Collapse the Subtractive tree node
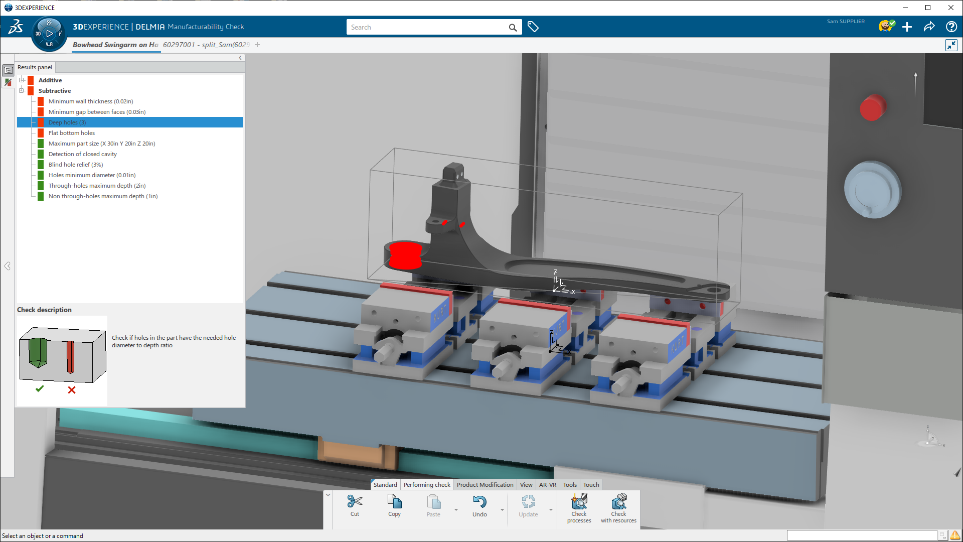[x=22, y=90]
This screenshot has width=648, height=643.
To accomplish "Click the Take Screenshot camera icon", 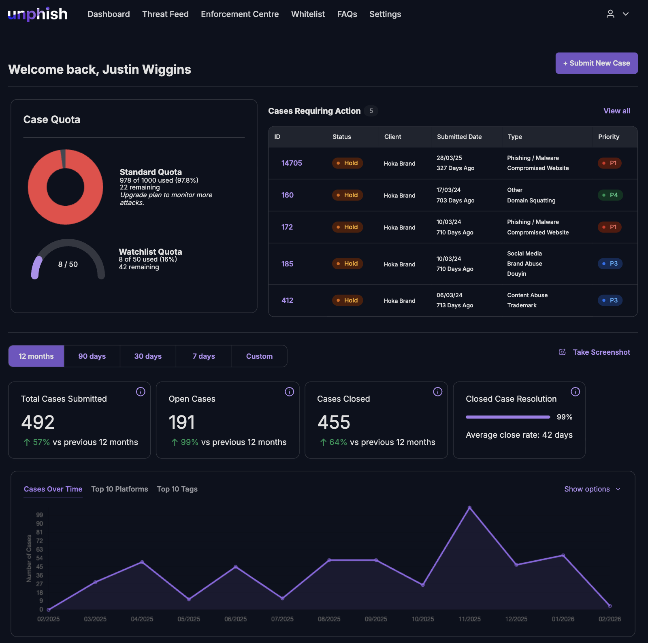I will (x=562, y=352).
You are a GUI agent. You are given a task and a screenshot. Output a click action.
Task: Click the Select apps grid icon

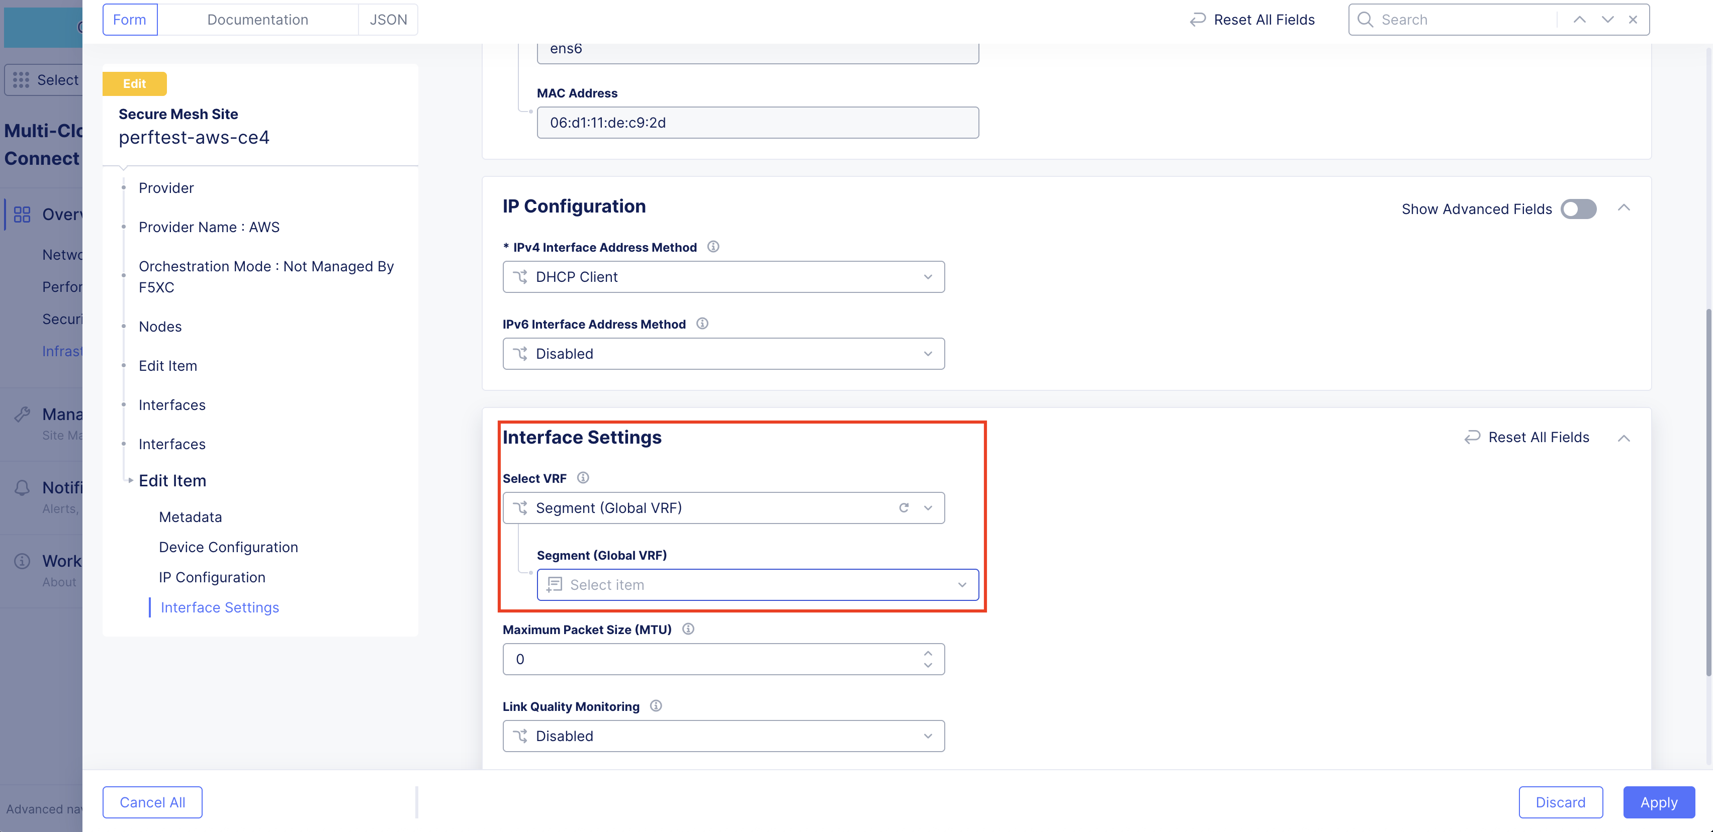(21, 79)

········

* [PROMPT] Extract exactly the lines above from the line containing "You are a GUI" through the last one, both ends included, but not the pictures.

* [SOLUTION TO THE EXERCISE]
You are a GUI agent. You are given a task and a screenshot. Output a click action.
Task: Click the Select apps grid icon

(21, 79)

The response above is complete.